#### [Exercise goal]
An exact reproduction of each record is required.

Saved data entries
—————

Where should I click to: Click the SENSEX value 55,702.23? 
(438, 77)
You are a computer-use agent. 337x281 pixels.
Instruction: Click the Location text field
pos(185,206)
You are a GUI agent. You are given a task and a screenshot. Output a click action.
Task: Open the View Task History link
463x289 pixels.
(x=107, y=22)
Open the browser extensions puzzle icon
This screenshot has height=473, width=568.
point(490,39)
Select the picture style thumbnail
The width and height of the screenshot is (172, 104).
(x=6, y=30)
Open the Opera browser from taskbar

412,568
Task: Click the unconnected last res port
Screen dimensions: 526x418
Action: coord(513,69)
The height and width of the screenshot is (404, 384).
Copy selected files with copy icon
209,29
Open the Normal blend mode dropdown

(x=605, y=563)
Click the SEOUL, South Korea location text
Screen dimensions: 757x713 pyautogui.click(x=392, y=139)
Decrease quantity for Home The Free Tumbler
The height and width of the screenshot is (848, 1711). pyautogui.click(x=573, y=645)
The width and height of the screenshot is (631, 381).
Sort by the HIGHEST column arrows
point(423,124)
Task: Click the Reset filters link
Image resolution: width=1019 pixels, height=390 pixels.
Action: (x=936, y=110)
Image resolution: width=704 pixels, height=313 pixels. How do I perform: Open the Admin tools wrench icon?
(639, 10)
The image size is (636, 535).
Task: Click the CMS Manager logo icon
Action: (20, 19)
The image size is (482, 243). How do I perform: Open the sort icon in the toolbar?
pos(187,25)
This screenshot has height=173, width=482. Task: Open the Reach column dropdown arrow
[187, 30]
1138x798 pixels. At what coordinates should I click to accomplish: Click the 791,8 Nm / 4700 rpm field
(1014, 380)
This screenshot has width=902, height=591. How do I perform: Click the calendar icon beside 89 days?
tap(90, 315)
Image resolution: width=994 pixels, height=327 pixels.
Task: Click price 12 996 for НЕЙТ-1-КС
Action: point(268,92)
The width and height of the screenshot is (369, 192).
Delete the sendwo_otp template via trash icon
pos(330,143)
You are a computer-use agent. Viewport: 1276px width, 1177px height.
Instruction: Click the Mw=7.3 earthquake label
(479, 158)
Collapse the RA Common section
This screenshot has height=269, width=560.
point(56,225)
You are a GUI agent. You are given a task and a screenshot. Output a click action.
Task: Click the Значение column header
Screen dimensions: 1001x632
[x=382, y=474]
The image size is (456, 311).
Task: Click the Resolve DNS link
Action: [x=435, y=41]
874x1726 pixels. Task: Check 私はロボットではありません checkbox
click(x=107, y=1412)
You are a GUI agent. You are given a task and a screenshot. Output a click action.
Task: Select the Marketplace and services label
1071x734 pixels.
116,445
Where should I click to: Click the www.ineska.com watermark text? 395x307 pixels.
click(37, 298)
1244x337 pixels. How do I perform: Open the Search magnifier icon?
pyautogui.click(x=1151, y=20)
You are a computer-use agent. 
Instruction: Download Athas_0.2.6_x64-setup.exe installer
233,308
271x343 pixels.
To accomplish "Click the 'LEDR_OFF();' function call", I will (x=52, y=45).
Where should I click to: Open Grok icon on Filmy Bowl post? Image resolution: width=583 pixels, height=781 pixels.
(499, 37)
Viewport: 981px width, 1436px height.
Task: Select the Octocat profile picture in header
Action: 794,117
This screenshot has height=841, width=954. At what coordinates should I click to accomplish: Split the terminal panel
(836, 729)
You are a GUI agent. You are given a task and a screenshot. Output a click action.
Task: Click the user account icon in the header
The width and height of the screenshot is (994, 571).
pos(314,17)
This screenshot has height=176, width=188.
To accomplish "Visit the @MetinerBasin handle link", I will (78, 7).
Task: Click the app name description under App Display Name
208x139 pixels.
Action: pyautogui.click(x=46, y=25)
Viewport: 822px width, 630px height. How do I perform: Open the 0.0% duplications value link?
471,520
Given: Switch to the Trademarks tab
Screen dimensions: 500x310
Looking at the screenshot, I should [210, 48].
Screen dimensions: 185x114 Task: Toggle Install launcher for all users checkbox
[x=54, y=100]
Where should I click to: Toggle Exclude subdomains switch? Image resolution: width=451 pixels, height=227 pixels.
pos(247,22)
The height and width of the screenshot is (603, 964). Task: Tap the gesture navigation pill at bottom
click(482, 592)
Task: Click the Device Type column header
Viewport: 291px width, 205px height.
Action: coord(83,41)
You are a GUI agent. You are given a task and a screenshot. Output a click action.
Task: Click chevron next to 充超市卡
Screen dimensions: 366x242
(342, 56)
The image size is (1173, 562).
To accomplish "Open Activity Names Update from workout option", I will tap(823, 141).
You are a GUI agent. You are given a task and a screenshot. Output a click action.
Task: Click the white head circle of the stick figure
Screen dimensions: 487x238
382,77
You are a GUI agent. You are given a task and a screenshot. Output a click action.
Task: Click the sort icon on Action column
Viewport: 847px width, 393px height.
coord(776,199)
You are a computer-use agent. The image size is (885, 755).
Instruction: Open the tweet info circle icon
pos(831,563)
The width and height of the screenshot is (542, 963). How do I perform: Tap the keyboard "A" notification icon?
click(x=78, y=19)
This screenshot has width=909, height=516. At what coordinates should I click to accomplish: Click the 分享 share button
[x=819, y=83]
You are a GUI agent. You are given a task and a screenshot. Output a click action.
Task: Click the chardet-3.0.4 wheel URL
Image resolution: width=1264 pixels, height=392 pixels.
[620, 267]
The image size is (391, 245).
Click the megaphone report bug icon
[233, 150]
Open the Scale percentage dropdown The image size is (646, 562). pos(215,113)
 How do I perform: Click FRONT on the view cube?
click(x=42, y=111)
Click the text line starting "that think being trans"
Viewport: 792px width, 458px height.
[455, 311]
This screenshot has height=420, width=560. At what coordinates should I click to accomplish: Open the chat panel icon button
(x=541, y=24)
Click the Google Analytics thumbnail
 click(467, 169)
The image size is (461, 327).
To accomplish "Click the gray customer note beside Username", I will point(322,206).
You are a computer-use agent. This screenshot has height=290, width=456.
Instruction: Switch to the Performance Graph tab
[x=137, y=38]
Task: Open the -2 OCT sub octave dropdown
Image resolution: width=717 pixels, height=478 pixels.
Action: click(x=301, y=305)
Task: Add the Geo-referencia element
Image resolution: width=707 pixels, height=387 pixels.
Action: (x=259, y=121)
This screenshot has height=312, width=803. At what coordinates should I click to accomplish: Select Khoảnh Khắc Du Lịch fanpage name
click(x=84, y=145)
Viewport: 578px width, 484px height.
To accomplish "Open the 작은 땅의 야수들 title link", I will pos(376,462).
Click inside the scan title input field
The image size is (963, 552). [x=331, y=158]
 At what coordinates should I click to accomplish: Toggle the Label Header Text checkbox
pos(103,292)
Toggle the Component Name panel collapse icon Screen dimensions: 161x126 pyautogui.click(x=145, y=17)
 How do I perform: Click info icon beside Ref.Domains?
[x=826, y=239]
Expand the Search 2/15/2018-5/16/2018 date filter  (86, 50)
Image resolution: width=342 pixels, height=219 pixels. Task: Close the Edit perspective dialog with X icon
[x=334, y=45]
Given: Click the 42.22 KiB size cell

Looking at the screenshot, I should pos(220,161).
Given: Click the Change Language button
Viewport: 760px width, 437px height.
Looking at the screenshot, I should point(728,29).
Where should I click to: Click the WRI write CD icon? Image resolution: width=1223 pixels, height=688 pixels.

—————

#### [Solution to the problem]
Where should I click to: Click the SENSEX value 55,702.23? 
(438, 77)
You are a computer-use agent. 337x281 pixels.
Instruction: Click the Location text field
pos(185,206)
You are a GUI agent. You are given a task and a screenshot. Output a click action.
Task: Open the View Task History link
463x289 pixels.
(x=107, y=22)
Open the browser extensions puzzle icon
This screenshot has height=473, width=568.
point(490,39)
Select the picture style thumbnail
The width and height of the screenshot is (172, 104).
(x=6, y=30)
Open the Opera browser from taskbar

412,568
Task: Click the unconnected last res port
Screen dimensions: 526x418
Action: coord(513,69)
The height and width of the screenshot is (404, 384).
Copy selected files with copy icon
209,29
Open the Normal blend mode dropdown

(x=605, y=563)
Click the SEOUL, South Korea location text
Screen dimensions: 757x713 pyautogui.click(x=392, y=139)
Decrease quantity for Home The Free Tumbler
The height and width of the screenshot is (848, 1711). pyautogui.click(x=573, y=645)
The width and height of the screenshot is (631, 381).
Sort by the HIGHEST column arrows
point(423,124)
Task: Click the Reset filters link
Image resolution: width=1019 pixels, height=390 pixels.
Action: (x=936, y=110)
Image resolution: width=704 pixels, height=313 pixels. How do I perform: Open the Admin tools wrench icon?
(639, 10)
The image size is (636, 535).
Task: Click the CMS Manager logo icon
Action: (20, 19)
The image size is (482, 243). How do I perform: Open the sort icon in the toolbar?
pos(187,25)
This screenshot has height=173, width=482. Task: Open the Reach column dropdown arrow
[187, 30]
1138x798 pixels. At what coordinates should I click to accomplish: Click the 791,8 Nm / 4700 rpm field
(1014, 380)
This screenshot has width=902, height=591. How do I perform: Click the calendar icon beside 89 days?
tap(90, 315)
Image resolution: width=994 pixels, height=327 pixels.
Task: Click price 12 996 for НЕЙТ-1-КС
Action: point(268,92)
The width and height of the screenshot is (369, 192).
Delete the sendwo_otp template via trash icon
pos(330,143)
You are a computer-use agent. Viewport: 1276px width, 1177px height.
Instruction: Click the Mw=7.3 earthquake label
(479, 158)
Collapse the RA Common section
This screenshot has height=269, width=560.
point(56,225)
You are a GUI agent. You are given a task and a screenshot. Output a click action.
Task: Click the Значение column header
Screen dimensions: 1001x632
[x=382, y=474]
The image size is (456, 311).
Task: Click the Resolve DNS link
Action: [x=435, y=41]
874x1726 pixels. Task: Check 私はロボットではありません checkbox
click(x=107, y=1412)
You are a GUI agent. You are given a task and a screenshot. Output a click action.
Task: Select the Marketplace and services label
1071x734 pixels.
116,445
Where should I click to: Click the www.ineska.com watermark text? 395x307 pixels.
click(37, 298)
1244x337 pixels. How do I perform: Open the Search magnifier icon?
pyautogui.click(x=1151, y=20)
You are a computer-use agent. 
Instruction: Download Athas_0.2.6_x64-setup.exe installer
233,308
271x343 pixels.
To accomplish "Click the 'LEDR_OFF();' function call", I will (x=52, y=45).
Where should I click to: Open Grok icon on Filmy Bowl post? Image resolution: width=583 pixels, height=781 pixels.
(499, 37)
Viewport: 981px width, 1436px height.
Task: Select the Octocat profile picture in header
Action: 794,117
This screenshot has height=841, width=954. At what coordinates should I click to accomplish: Split the terminal panel
(836, 729)
You are a GUI agent. You are given a task and a screenshot. Output a click action.
Task: Click the user account icon in the header
The width and height of the screenshot is (994, 571).
pos(314,17)
This screenshot has height=176, width=188.
To accomplish "Visit the @MetinerBasin handle link", I will (78, 7).
Task: Click the app name description under App Display Name
208x139 pixels.
Action: pyautogui.click(x=46, y=25)
Viewport: 822px width, 630px height. How do I perform: Open the 0.0% duplications value link?
471,520
Given: Switch to the Trademarks tab
Screen dimensions: 500x310
Looking at the screenshot, I should [210, 48].
Screen dimensions: 185x114 Task: Toggle Install launcher for all users checkbox
[x=54, y=100]
Where should I click to: Toggle Exclude subdomains switch? Image resolution: width=451 pixels, height=227 pixels.
pos(247,22)
The height and width of the screenshot is (603, 964). Task: Tap the gesture navigation pill at bottom
click(482, 592)
Task: Click the Device Type column header
Viewport: 291px width, 205px height.
Action: coord(83,41)
You are a GUI agent. You are given a task and a screenshot. Output a click action.
Task: Click chevron next to 充超市卡
Screen dimensions: 366x242
(342, 56)
The image size is (1173, 562).
To accomplish "Open Activity Names Update from workout option", I will tap(823, 141).
You are a GUI agent. You are given a task and a screenshot. Output a click action.
Task: Click the white head circle of the stick figure
Screen dimensions: 487x238
382,77
You are a GUI agent. You are given a task and a screenshot. Output a click action.
Task: Click the sort icon on Action column
Viewport: 847px width, 393px height.
coord(776,199)
You are a computer-use agent. The image size is (885, 755).
Instruction: Open the tweet info circle icon
pos(831,563)
The width and height of the screenshot is (542, 963). How do I perform: Tap the keyboard "A" notification icon?
click(x=78, y=19)
This screenshot has width=909, height=516. At what coordinates should I click to accomplish: Click the 分享 share button
[x=819, y=83]
You are a GUI agent. You are given a task and a screenshot. Output a click action.
Task: Click the chardet-3.0.4 wheel URL
Image resolution: width=1264 pixels, height=392 pixels.
[620, 267]
The image size is (391, 245).
Click the megaphone report bug icon
[233, 150]
Open the Scale percentage dropdown The image size is (646, 562). pos(215,113)
 How do I perform: Click FRONT on the view cube?
click(x=42, y=111)
Click the text line starting "that think being trans"
Viewport: 792px width, 458px height.
[455, 311]
This screenshot has height=420, width=560. At what coordinates should I click to accomplish: Open the chat panel icon button
(x=541, y=24)
Click the Google Analytics thumbnail
 click(467, 169)
The image size is (461, 327).
To accomplish "Click the gray customer note beside Username", I will point(322,206).
You are a computer-use agent. This screenshot has height=290, width=456.
Instruction: Switch to the Performance Graph tab
[x=137, y=38]
Task: Open the -2 OCT sub octave dropdown
Image resolution: width=717 pixels, height=478 pixels.
Action: click(x=301, y=305)
Task: Add the Geo-referencia element
Image resolution: width=707 pixels, height=387 pixels.
Action: (x=259, y=121)
This screenshot has height=312, width=803. At what coordinates should I click to accomplish: Select Khoảnh Khắc Du Lịch fanpage name
click(x=84, y=145)
Viewport: 578px width, 484px height.
To accomplish "Open the 작은 땅의 야수들 title link", I will pos(376,462).
Click inside the scan title input field
The image size is (963, 552). [x=331, y=158]
 At what coordinates should I click to accomplish: Toggle the Label Header Text checkbox
pos(103,292)
Toggle the Component Name panel collapse icon Screen dimensions: 161x126 pyautogui.click(x=145, y=17)
 How do I perform: Click info icon beside Ref.Domains?
[x=826, y=239]
Expand the Search 2/15/2018-5/16/2018 date filter  (86, 50)
Image resolution: width=342 pixels, height=219 pixels. Task: Close the Edit perspective dialog with X icon
[x=334, y=45]
Given: Click the 42.22 KiB size cell

Looking at the screenshot, I should pos(220,161).
Given: Click the Change Language button
Viewport: 760px width, 437px height.
Looking at the screenshot, I should point(728,29).
Where should I click to: Click the WRI write CD icon? Image resolution: width=1223 pixels, height=688 pixels.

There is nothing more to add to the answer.